While more mature franchisors (and those with higher budgets) should focus on investing in sponsorships, advertising, and going to conferences to network with franchise brokers in person, Claps advises startup franchisors to focus on relationship-building.

“Take the time with the brokers to do something special. So again, especially if you can't do option two that I mentioned, financially – which I totally get when you're starting out – then invest in relationships,” Claps says.

When it comes to building relationships with brokers, Internicola stresses the importance of being well-informed about your franchise system. By knowing the details about your business, including its Item 19 financial disclosures, startup franchisors can build trust with franchise brokers – a critical factor for connecting with quality leads further down the road.

“Where I cringe sometimes is where a franchisor goes, ‘Yeah, I'm just gonna offer the broker more money,’ and I'm like, whoa, wait a minute. You’ve got to understand the broker is a small business owner that is spending his or her dollars every month for lead gen, then building out the team to qualify these leads. And they need to know when they refer someone to you that the experience needs to be so great that if they don't want to buy your franchise, they're going to come back to that broker,” Internicola says.

8. Be strategic and deliberate in your recruiting efforts

Although lead generation can sometimes feel intimidating for new and emerging franchisors, much of the process comes down to finding the right marketing and sales strategies that work for your brand, including developing a sales process that works to convert leads into franchisees.

While deciding whether or not to hire a public relations firm to craft custom advertising campaigns often depends on a franchisor’s budget and goals, Claps says there are some important steps all franchisors can take at the grassroots level to grow their new brand, even if they can’t afford to hire a PR agency or franchise company right away – including talking to the people they already know about their new franchise system to get the word out.

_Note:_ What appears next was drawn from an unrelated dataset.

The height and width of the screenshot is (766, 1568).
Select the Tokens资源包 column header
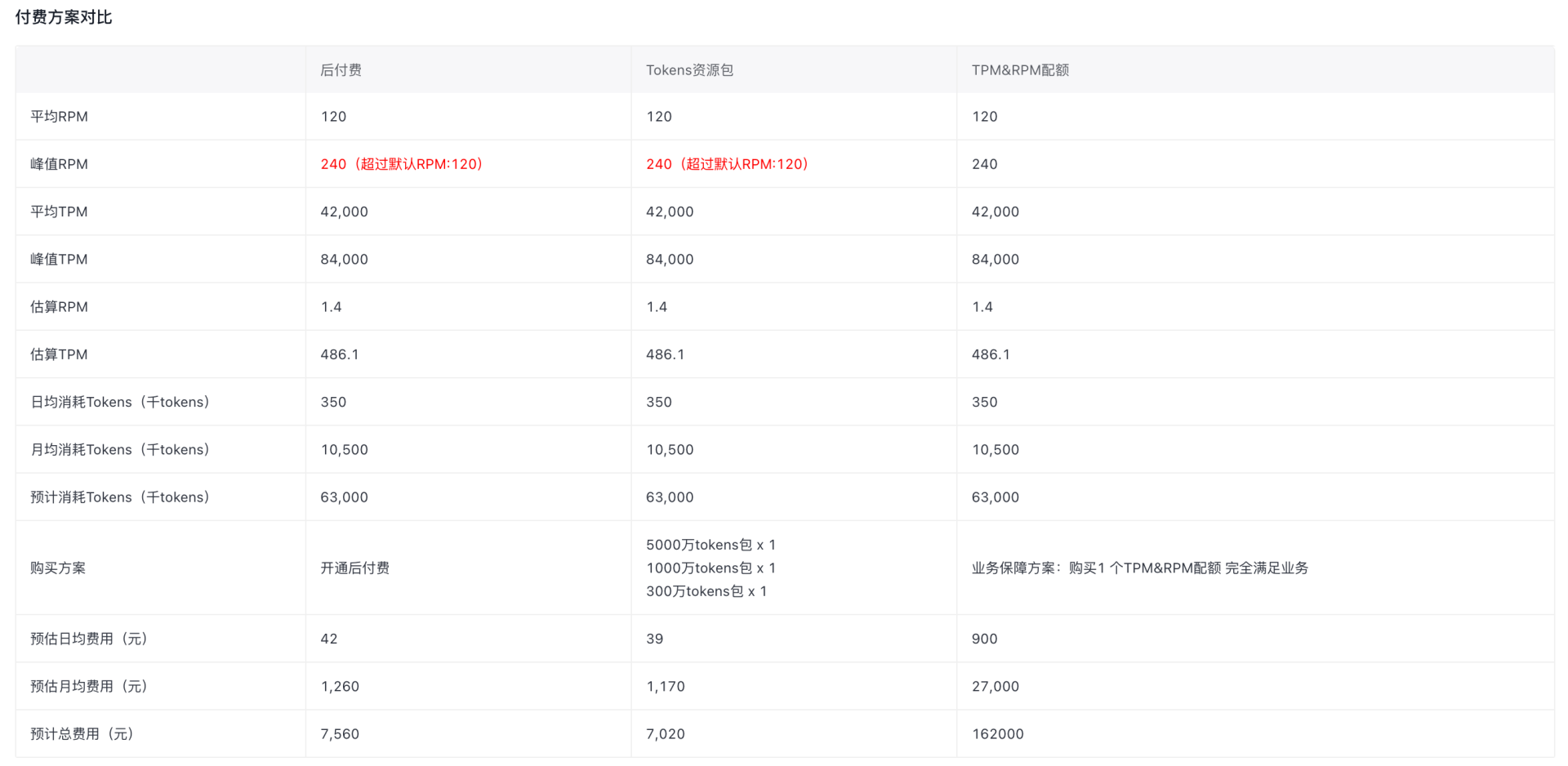tap(689, 70)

“I would run around, I would go to my customers, I would take my customer database and I would promote the franchise opportunity through email through marketing,” Claps says. “... Then I would take time and do podcasts like this. It's amazing if you get on other people's podcasts and you keep doing podcasts.”

For franchisors that choose to utilize PR agencies to promote their brands, Internicola advises new franchisors to focus on developing campaigns that advance their brand story – a strategy he believes is more likely to generate quality leads.

“I like the PR that's advancing the brand story – like building that story arc for the exact point you're making and what we discussed earlier, which is every dollar you spend has to be multi-purpose,” Internicola says.